The United States media carried the story of a former Illinois Governor George Ryan (pictured) that was found guilty earlier this year for receiving kickbacks for awarding state contracts.

Mr Ryan, age 72, was jailed on August 6, and will serve the next six and a half years in prison
"On April 18, after a nearly six-month trial, a jury convicted Ryan of 18 counts of racketeering, conspiracy, fraud and other offenses involving favoritism and kickbacks for state contracts and property leases that enriched Ryan and his friends."--Reuters
No nation is free of corruption. The tendency to be corrupt is a default human trait that cannot be removed by the most stringent measures. What is important or needed is having a system that works and puts this trait in check.

The Nigerian Economic and Financial Crimes Commission (EFCC) announced several months ago that it will publish names of individuals that have stolen from the national coffers. There are some indications that several of the sitting and past governors and top officials will be on this list. I wonder how useful this list will be, since this is not a guarantee that those accused would be prosecuted, talk less of being convicted.

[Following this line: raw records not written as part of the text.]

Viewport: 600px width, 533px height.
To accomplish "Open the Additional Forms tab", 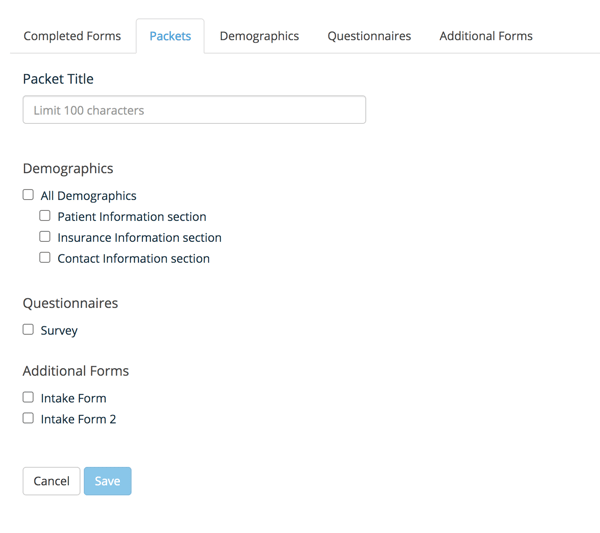I will [x=486, y=36].
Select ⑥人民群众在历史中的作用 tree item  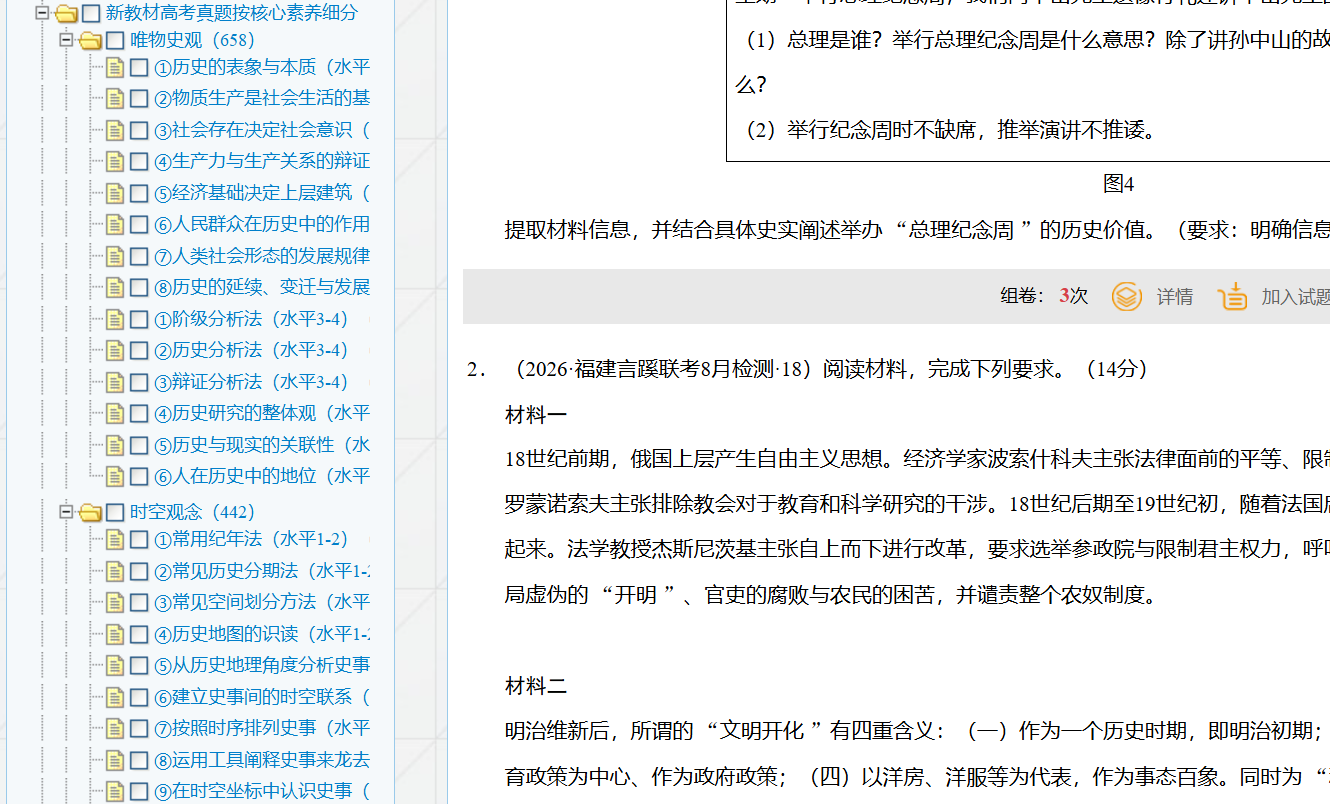[x=262, y=224]
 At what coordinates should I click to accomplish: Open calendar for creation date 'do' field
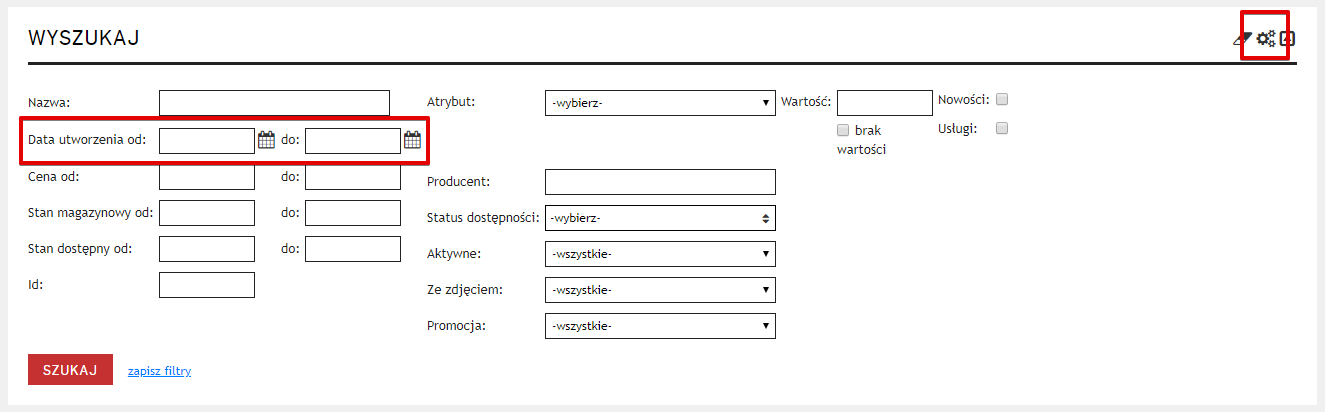(412, 141)

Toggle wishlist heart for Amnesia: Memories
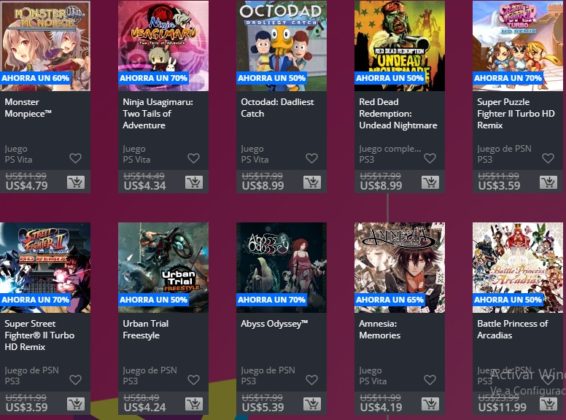(430, 380)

In Nigeria, a sitting President, Vice President, Governors and their deputies cannot be prosecuted for any reason because there is a constitutional clause that grants them immunity. While this immunity extends only to the executive, several top government officials and political party members have also somewhat tapped into this power because of their connections and political affiliations.

Since it took about 15 years for Mr. Ryan to be brought to book, and at a time that was well beyond his tenure as governor, it is my wish that the EFCC continues compiling the necessary evidence and at the appropriate time inflict the "Ryan Treatment" on all the erring personalities that currently hide under the cover of the executive immunity clause.

The question is does the EFCC have the staying power to fight the battle even if there is a change in its leadership? Would the new administration coming in 2007 offer the agency the financial and political support it needs?